## [WHAT IS REQUIRED]
Check each line of the material. Copy those containing "list".

## [MATERIAL FOR THE TASK]

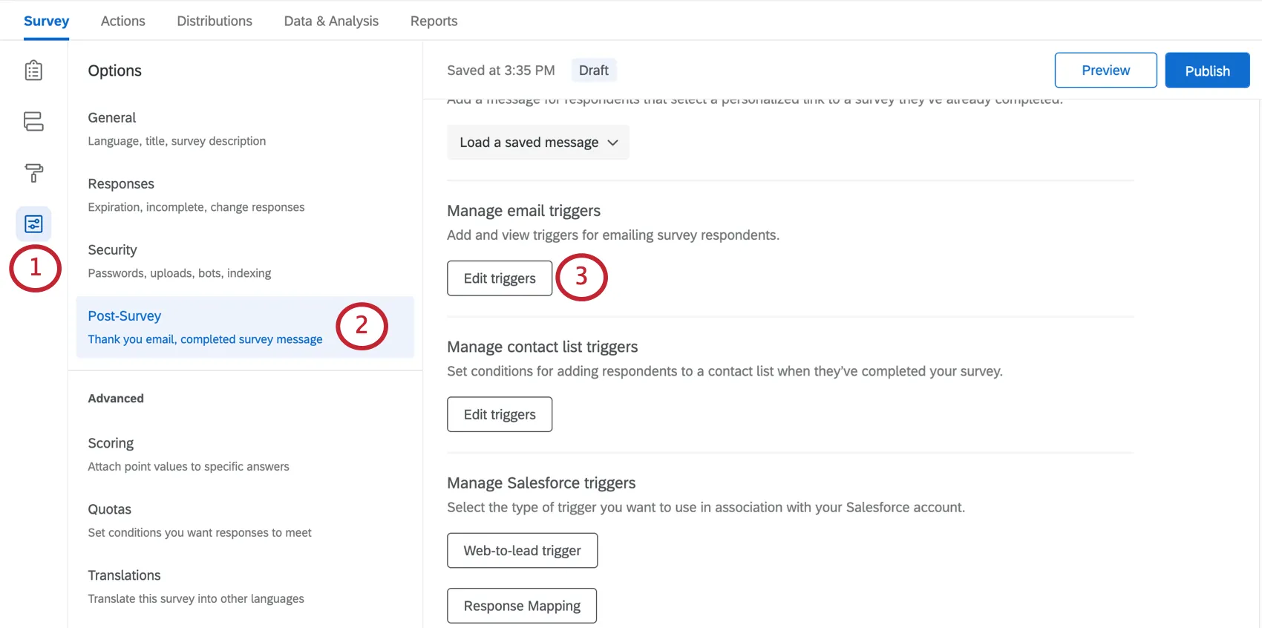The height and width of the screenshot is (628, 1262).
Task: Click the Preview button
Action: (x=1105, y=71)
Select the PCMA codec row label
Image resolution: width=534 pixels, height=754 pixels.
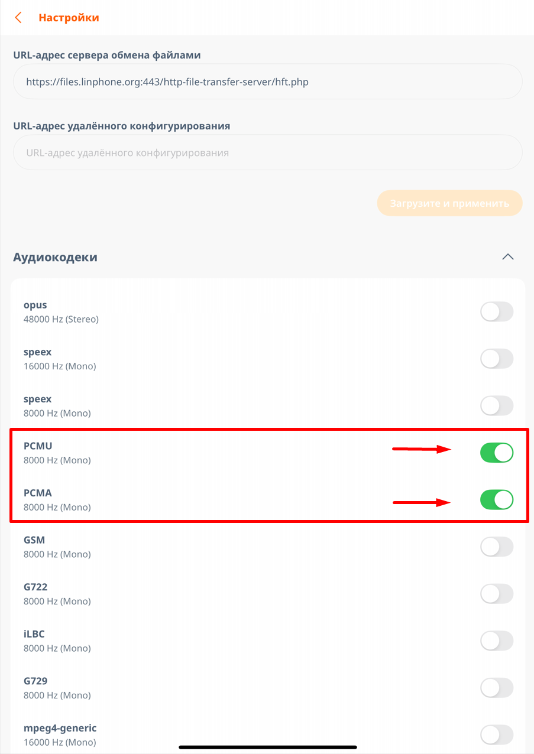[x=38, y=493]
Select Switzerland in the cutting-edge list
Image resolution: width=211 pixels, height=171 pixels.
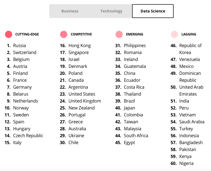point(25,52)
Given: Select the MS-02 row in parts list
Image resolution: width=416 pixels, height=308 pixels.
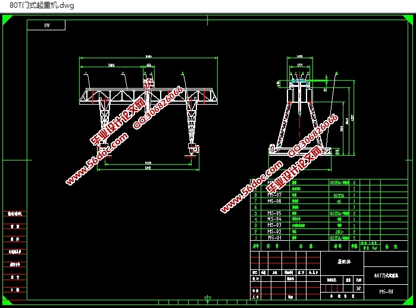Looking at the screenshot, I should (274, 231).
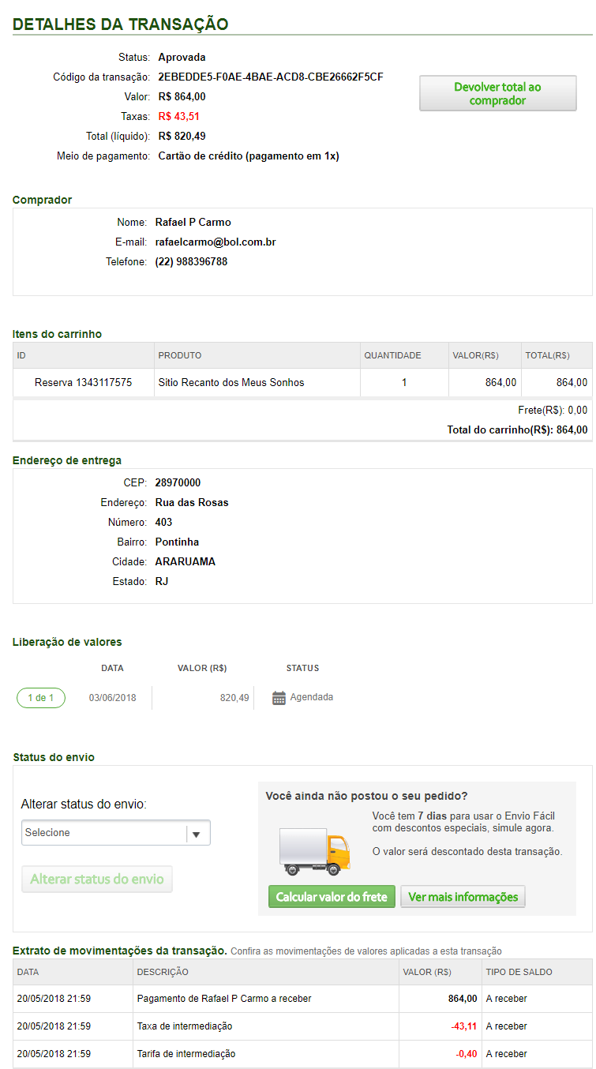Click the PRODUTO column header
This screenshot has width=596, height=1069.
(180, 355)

==

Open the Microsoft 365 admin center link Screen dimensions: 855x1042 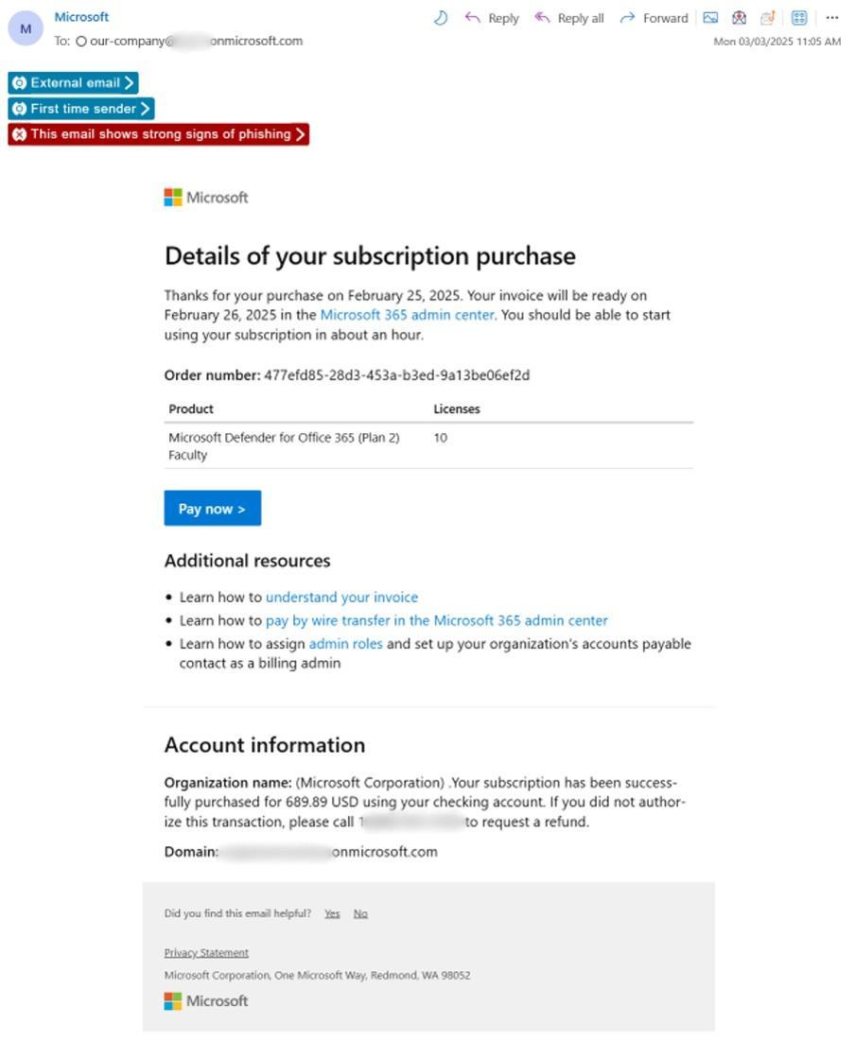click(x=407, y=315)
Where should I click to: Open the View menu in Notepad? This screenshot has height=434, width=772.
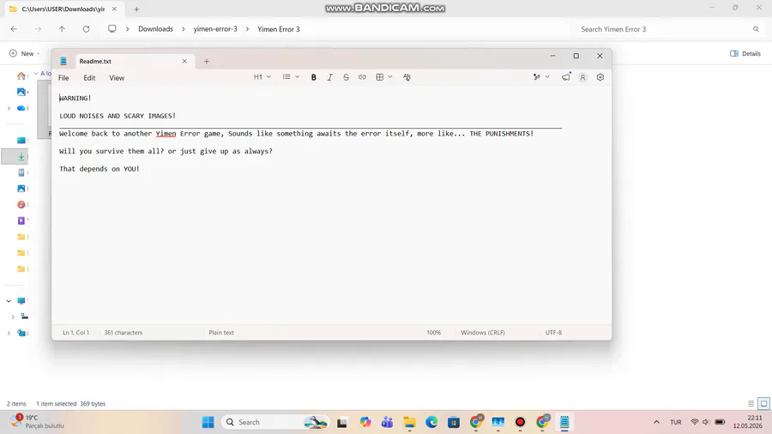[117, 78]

## [ANSWER SPACE]
Select Switzerland in the cutting-edge list
Given: Select the MS-02 row in parts list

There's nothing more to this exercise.